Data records
---+---

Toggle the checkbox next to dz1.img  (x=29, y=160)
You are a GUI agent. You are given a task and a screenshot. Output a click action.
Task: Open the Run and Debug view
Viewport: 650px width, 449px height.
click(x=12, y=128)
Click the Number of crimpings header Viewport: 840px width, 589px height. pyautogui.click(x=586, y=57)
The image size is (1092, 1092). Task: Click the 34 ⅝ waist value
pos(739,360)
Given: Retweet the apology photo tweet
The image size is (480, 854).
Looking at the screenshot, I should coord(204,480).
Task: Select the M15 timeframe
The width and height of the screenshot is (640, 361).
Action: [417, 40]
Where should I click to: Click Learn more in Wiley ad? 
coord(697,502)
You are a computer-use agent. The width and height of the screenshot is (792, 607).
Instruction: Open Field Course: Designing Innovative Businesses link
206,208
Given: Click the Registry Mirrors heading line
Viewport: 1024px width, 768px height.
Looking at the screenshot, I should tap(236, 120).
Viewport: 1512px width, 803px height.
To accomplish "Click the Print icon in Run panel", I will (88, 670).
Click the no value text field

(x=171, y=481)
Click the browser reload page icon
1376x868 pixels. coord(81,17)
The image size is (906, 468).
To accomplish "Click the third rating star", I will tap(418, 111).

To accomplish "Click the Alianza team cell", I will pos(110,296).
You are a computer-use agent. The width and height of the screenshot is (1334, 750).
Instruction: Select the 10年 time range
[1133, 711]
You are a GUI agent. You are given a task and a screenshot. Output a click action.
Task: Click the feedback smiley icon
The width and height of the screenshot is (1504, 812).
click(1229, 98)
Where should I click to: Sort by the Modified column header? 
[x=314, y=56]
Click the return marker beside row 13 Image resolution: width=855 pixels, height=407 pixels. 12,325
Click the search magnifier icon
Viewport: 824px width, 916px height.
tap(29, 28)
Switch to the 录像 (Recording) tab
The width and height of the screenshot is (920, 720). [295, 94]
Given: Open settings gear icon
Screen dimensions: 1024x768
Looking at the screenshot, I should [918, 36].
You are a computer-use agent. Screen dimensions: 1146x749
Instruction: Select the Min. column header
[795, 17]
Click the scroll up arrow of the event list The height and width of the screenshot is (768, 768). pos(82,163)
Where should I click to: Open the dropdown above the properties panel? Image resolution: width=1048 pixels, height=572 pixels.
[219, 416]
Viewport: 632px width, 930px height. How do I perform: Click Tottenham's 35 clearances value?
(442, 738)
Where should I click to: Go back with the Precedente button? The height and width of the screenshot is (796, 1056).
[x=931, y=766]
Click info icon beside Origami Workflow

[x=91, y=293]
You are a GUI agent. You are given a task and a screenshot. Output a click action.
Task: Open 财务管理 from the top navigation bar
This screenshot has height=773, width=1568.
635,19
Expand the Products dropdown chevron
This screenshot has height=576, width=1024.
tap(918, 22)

---+---

- DIRECTIONS FOR THIS TASK
Lines containing the word "computer" must be found in the data above and copied.

- EXPECTED OUTPUT
You are a computer-use agent. The width and height of the screenshot is (792, 607).
You are a computer-use agent. The width and height of the screenshot is (1334, 750).
You are a computer-use agent. Screen dimensions: 1146x749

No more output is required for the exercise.